*** Opening of Source material ***

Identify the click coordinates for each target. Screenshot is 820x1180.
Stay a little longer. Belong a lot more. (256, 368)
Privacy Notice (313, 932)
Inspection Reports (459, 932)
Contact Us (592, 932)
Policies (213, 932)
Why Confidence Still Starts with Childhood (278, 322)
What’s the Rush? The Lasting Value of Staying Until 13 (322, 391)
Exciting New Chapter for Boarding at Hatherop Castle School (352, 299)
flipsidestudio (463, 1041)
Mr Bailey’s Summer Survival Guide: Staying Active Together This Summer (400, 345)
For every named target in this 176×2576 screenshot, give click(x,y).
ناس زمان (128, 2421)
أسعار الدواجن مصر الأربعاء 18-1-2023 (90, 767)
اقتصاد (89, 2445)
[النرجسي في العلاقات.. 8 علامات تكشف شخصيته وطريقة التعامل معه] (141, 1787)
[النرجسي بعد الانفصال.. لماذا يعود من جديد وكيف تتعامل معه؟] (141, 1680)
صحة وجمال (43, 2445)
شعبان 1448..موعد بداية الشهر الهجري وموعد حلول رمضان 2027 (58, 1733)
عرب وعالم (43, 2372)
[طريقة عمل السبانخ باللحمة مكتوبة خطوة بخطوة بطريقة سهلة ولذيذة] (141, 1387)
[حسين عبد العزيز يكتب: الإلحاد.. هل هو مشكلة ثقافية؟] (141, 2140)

*** Close of Source material ***

When the line with "ناس زمان (128, 2421)" is reached in the data above, start copying there, and copy each line exactly until the line with "صحة وجمال (43, 2445)" has been copied; copy nothing else.

ناس زمان (128, 2421)
أسعار الدواجن مصر الأربعاء 18-1-2023 (90, 767)
اقتصاد (89, 2445)
[النرجسي في العلاقات.. 8 علامات تكشف شخصيته وطريقة التعامل معه] (141, 1787)
[النرجسي بعد الانفصال.. لماذا يعود من جديد وكيف تتعامل معه؟] (141, 1680)
صحة وجمال (43, 2445)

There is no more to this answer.